体調の悪化などによってできるアフタ口内炎は大抵1~2週間程度で改善します。2週間たっても治らない、もしくは同じところに何度もできる口内炎はがんやがんになる前の状態である可能性があり要注意です。また、時には痛みを伴わないできものが、がんであることもあります。2週間以上たっても治らない・悪化する・大きくなるといったものは医師もしくは歯科医師に一度診てもらうことをお勧めします。
Q2. 口腔内のできものにはどのようなものがありますか?
口腔内は、様々な組織が混在する場所のため良性から悪性までいろいろな種類の病変が現れます。悪性の代表は扁平上皮がんです。進行が速い場合が多いため注意が必要です。
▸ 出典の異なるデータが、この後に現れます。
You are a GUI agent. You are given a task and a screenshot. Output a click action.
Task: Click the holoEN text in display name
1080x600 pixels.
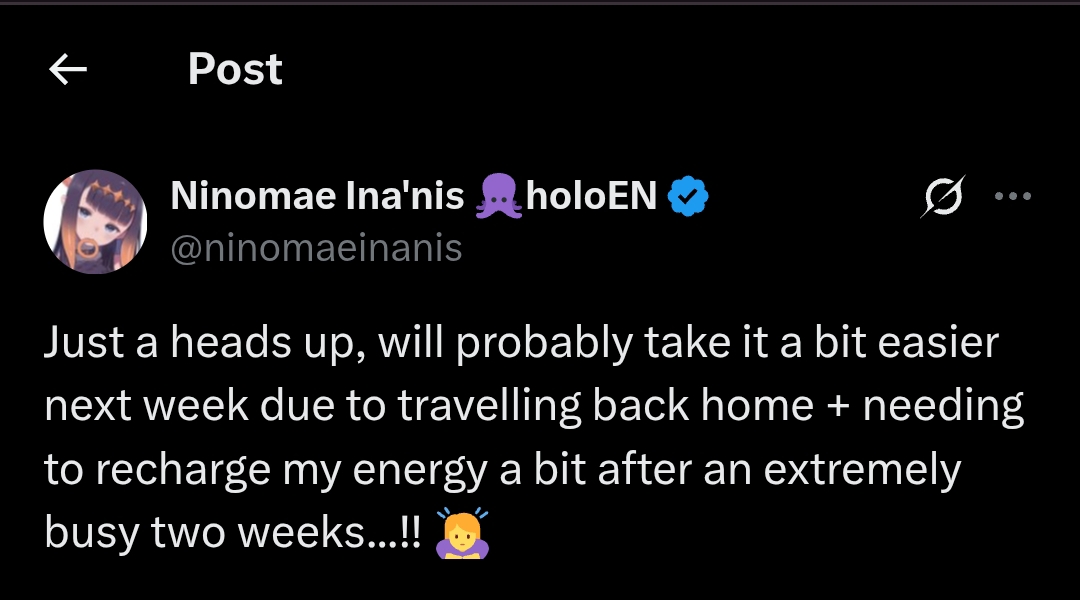pyautogui.click(x=591, y=196)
また、潜在的悪性疾患といわれる扁平苔癬や白板症などの患者さんも比較的多く受診されます。これらの病変は、ほうっておくと知らないうちにがんに変化してしまうことがあるので要注意です。がん化のリスクの高いものから低いものまで様々な段階があります。口腔は直接目で観て触ることのできる場所ですので、その診断には経験に基づいた視診・触診といった基本的な診察が大切になってきます。悪性リンパ腫という血液のがんができることもあり、血液内科の協力を得ることもあります。
Q3. 口腔がんの治療について教えてください。
他のがんと同様に、手術療法・放射線治療・抗がん剤治療の三つの方法があります。それぞれ日進月歩ですが、口腔がんは手術療法を中心に、場合によってそれらを組み合わせて治療を行います。口腔扁平上皮がんは比較的早く進行することが多いので、放置して進行すると食べたり話したりすることに影響し日常生活の質を大きく落とします。そのため当科ではがんの早期手術を提供できるよう体制を整えています。麻酔や集中治療の進歩により、80代・90代の高齢者であっても手術を行うことが多くなってきています。
Q4. どのようなことを心がけて診療にあたっていますか?
高齢化社会の進展とともに、口腔がんに罹患する患者さんの数も増加傾向です。患者さんの状態や社会的背景を加味してよりよい選択枝を検討しています。患者さんの不安を軽減できるよう、ご本人やご家族に寄りそったわかりやすい説明と、専門看護師の早期からの心のケアをおこなっています。また、口腔がん健診を行っている地域の歯科医師会とも密に連携を取り、早期に発見して治療につなげることにより健康的に生活してもらうことを目標にしています。